Dear Lord Jesus, you told us that if we had the faith the size of a mustard seed, we could move mountains, yet we struggle with our own life.  Help our unbelief!! Teach us to trust, teach us to lean only on you.  In your precious name we pray, amen!!

God’s Peace,

Pastor Bret   

Thursday, August 26, 2021

8-26-2021

   Good Morning All!          

         Matthew 5:16; “In the same way, let your light shine before others, so that they may see your good works and give glory to your Father who is in heaven.”

     There is a story told about a gathering of some of the most outstanding biblical scholars and theologians.  They were going to decide once and for all which translation of the Bible was the best.  Each came with the translation which he thought was the best.  The debate was long and arduous.  It started out like many debates; at first, there were lighthearted moments and some friendly banter.  Then it began to get serious and personal as they argued over the finer points of the Bible, its text, and its central meaning.  They argued over coherence and adherence.  They argued over textuality and contextuality.  They argued until they were blue in the face.  It was evening so they quit until the next day.

    The next day the debate began again, just as fierce, and just as intense.  During the debate, a young man was seated in the audience.  He was keeping meticulous notes as each theologian and scholar made his arguments and points.  At the end of the second grueling day, most of the scholars were about to collapse.  As they were preparing to leave the auditorium, they called the young man up.  They gathered around him and asked him who he thought was winning.  What is the best translation of the Bible?  They wanted to know his answer.  At first, he tried to beg off and not answer but they persisted, so he answered them.
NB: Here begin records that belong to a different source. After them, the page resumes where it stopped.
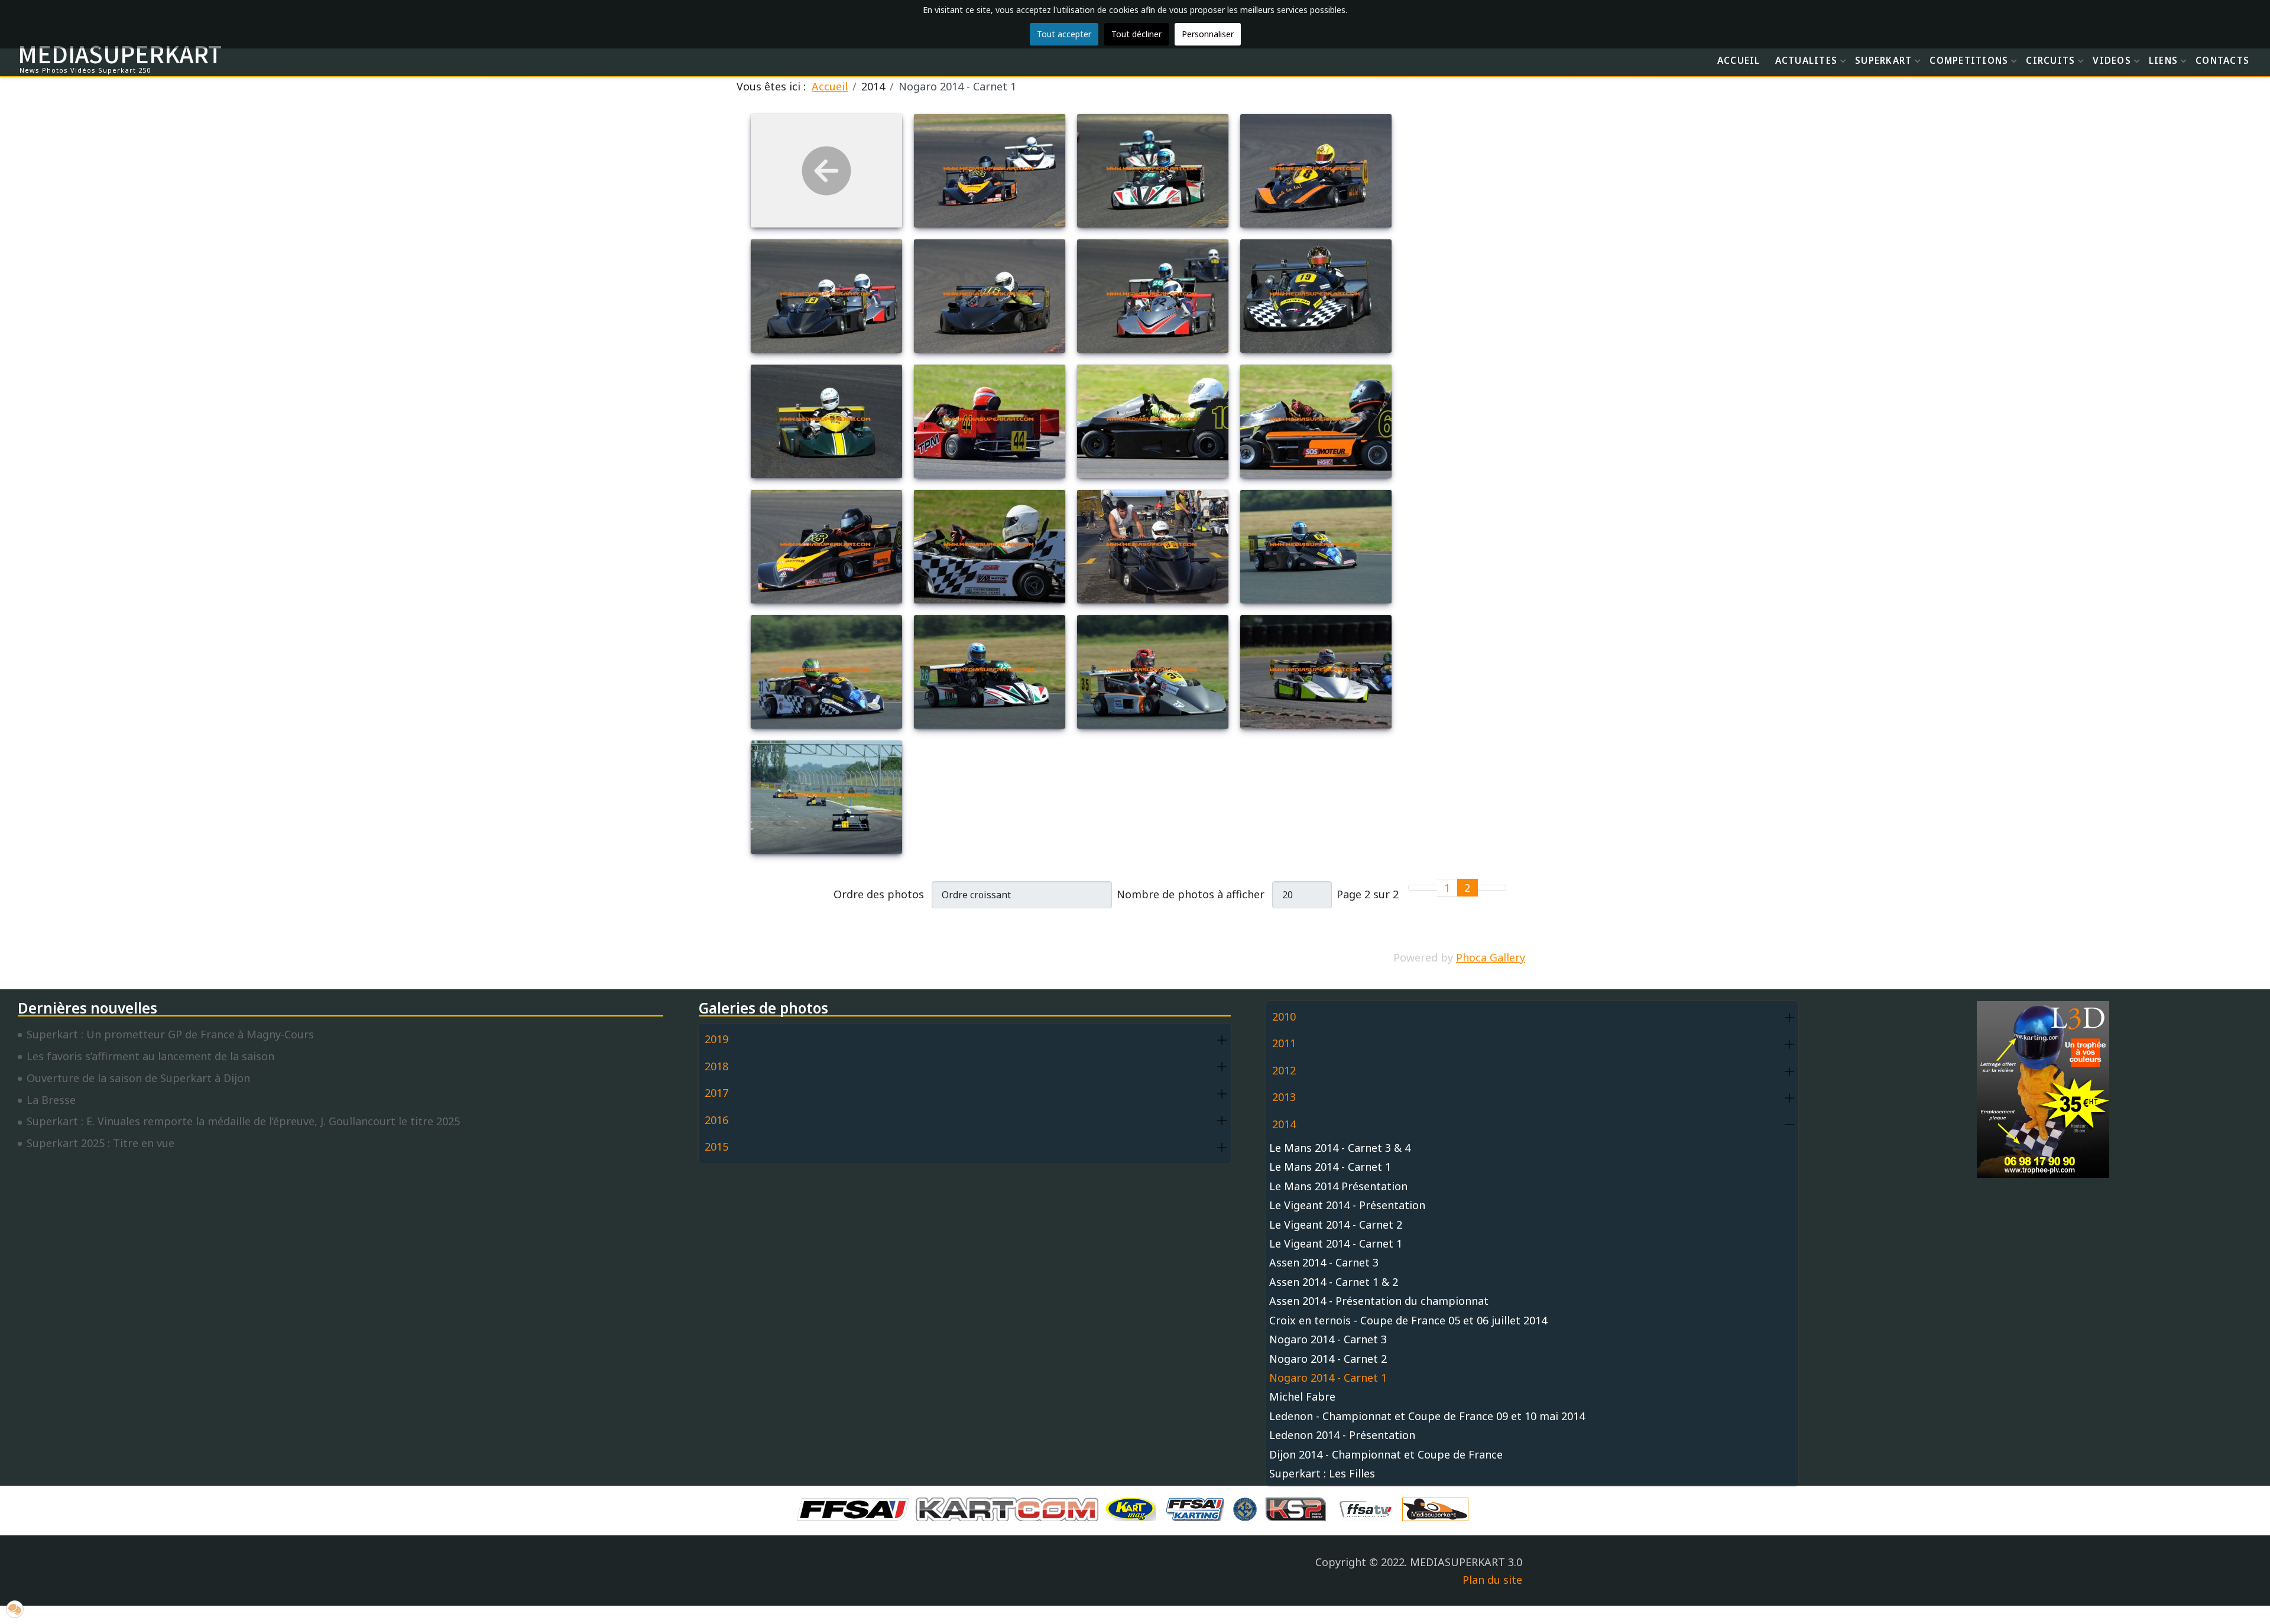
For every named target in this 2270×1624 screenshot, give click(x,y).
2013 (1284, 1097)
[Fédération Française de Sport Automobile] (856, 1508)
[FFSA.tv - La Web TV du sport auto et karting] (1368, 1508)
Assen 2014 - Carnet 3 (1324, 1262)
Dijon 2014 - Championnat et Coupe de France (1386, 1454)
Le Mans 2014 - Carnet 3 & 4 (1339, 1148)
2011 (1284, 1043)
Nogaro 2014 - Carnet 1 (1328, 1377)
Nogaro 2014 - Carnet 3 (1328, 1339)
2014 (1284, 1124)
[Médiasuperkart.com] (1438, 1508)
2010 (1284, 1016)
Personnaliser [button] (1208, 34)
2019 (716, 1039)
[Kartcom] (1010, 1508)
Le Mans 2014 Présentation (1338, 1186)
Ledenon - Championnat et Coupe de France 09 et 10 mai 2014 (1427, 1416)
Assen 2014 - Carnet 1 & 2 (1333, 1282)
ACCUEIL (1738, 60)
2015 (716, 1146)
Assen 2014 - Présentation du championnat (1379, 1301)
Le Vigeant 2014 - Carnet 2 (1335, 1224)
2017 (716, 1093)
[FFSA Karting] (1197, 1508)
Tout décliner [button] (1136, 34)
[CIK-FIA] (1248, 1508)
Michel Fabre (1302, 1396)
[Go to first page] (1415, 888)
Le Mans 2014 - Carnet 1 (1330, 1166)
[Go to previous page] (1430, 888)
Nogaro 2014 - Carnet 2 (1328, 1359)
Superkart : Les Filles (1322, 1473)
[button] (1222, 1040)
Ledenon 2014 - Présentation (1342, 1435)
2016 (716, 1120)
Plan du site (1492, 1580)
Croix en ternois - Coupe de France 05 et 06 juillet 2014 (1408, 1320)
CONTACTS (2222, 60)
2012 (1284, 1070)
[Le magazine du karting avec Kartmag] (1133, 1508)
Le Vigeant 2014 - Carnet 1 (1335, 1243)
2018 (716, 1066)
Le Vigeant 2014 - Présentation (1347, 1205)
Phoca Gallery (1490, 957)
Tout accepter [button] (1064, 34)
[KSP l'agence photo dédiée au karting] (1299, 1508)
    “I have always thought the best translation was Miss Smith’s translation.”  At first, the scholars were dumbfounded and then they began to laugh, thinking it was a joke by this young man.  Yet the young man kept an earnest look on his face, so they asked him to explain.  He told them this story. “Miss Smith was a neighbor lady who taught Sunday School for over 50 years.  She never said a mean thing to anyone.  As we grew up, she kept being in our lives.  She gave a quilt to each girl when she got married and her door was always open to anyone who needed to talk.  She was always the first over to help at any time of trouble and as her students grew up, she could always be counted on to babysit or to watch a child after school when no one else would.  No one was ever turned away from her door.  No one ever loved like she did.  In her life, I saw everything that the Bible taught me to be.  She lived what you read, and it never has come any clearer than that.”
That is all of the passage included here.